Pathologic assessment of CR has not been standardized since most patients undergo RC following NAC. The use of routine transurethral resection of bladder tumor (TURBT) alone may not be sufficient based on the results of SWOG 0219 [20]. In this single arm trial, all patients received neoadjuvant gemcitabine, paclitaxel and carboplatin. TURBT was performed on all patients upon completion of NAC. Patients without clinical CR noted on TURBT underwent immediate cystectomy. Patients with clinical CR on TURBT underwent observation or immediate cystectomy.
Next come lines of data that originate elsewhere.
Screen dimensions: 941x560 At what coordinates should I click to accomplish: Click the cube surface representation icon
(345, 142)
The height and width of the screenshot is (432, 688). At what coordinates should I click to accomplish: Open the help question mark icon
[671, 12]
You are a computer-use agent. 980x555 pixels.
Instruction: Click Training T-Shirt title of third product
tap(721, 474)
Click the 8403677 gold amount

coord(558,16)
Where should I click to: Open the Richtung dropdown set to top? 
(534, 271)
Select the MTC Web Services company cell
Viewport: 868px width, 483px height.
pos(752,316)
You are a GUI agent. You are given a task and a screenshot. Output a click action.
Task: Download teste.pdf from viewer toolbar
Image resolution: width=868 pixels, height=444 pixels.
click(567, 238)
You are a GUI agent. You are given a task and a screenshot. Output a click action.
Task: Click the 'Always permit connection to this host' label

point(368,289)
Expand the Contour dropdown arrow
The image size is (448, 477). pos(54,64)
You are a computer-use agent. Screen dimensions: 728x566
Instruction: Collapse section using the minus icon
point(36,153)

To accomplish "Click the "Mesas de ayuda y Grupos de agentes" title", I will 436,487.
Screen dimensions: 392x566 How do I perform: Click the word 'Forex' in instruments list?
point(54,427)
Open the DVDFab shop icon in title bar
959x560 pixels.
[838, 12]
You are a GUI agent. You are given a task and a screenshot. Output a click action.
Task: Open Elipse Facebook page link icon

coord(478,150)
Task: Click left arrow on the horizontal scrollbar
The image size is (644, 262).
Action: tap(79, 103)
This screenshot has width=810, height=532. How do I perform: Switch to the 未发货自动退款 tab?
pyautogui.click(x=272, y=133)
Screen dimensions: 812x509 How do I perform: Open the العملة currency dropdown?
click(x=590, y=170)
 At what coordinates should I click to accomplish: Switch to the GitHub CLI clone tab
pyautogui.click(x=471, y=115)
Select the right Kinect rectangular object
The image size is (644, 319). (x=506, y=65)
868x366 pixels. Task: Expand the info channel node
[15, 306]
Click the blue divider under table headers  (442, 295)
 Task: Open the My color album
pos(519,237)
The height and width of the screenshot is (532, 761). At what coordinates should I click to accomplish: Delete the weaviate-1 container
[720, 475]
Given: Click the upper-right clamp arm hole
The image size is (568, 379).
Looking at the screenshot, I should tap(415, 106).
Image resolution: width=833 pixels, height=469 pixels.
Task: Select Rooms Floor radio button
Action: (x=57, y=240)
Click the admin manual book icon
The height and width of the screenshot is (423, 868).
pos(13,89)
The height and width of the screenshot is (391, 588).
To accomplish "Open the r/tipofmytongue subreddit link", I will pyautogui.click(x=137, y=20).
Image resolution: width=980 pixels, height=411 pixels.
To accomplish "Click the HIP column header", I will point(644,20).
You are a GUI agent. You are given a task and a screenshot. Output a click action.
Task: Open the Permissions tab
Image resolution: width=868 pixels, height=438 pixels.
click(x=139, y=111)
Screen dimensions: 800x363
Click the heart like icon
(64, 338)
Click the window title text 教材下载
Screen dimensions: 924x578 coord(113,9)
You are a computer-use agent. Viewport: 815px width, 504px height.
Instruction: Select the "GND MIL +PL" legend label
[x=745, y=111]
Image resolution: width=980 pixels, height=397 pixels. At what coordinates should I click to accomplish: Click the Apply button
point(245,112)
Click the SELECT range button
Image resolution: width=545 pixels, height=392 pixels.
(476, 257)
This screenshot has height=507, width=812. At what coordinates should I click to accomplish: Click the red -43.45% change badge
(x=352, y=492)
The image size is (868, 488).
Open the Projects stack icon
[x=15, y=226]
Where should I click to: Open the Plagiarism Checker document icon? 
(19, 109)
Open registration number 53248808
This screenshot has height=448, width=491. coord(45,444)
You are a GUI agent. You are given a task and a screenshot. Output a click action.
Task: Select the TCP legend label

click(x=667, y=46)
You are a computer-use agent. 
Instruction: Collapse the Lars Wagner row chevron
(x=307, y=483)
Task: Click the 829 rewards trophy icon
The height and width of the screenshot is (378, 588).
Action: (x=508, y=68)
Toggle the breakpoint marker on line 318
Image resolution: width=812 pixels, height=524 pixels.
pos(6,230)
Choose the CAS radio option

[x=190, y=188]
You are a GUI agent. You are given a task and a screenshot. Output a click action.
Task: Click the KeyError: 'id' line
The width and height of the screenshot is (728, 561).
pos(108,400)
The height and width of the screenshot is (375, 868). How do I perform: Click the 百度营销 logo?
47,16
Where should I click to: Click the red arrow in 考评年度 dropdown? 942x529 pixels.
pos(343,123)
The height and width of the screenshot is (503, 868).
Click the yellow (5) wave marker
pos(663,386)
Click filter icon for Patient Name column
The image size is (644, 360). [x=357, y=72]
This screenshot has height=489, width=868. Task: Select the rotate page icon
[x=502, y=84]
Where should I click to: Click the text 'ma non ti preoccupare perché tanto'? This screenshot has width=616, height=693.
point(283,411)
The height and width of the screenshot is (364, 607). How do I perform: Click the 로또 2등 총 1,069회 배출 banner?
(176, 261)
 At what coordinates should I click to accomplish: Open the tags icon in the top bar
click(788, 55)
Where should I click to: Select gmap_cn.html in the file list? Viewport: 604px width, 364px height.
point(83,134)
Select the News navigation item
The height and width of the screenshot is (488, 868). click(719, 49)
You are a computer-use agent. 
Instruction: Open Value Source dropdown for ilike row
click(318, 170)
In the group of patients noted to have a clinical CR on TURBT and went to cystectomy, 60% were noted to have residual disease and all had T2 or greater disease. While the NAC regimen in this trial is no longer considered appropriate, the study does raise concerns on the use of TURBT alone to determine CR following NAC. More contemporary series have also noted poor accuracy of post-NAC TURBT pathology in predicting cystectomy pathology. Becker et al. noted that 32% of patients were incorrectly down-staged on post-NAC TURBT. This was associated with a negative predictive value of 62% and sensitivity of 27% [21]. In another series of 157 patients evaluating repeat staging by TURBT, by Kukreja et al. noted persistent disease in 64% of cystectomy specimens [22]. In patients who received NAC, muscle-invasive disease was noted in 51% and node-positive disease was noted in 1.3% despite being cT0 on precystectomy TURBT.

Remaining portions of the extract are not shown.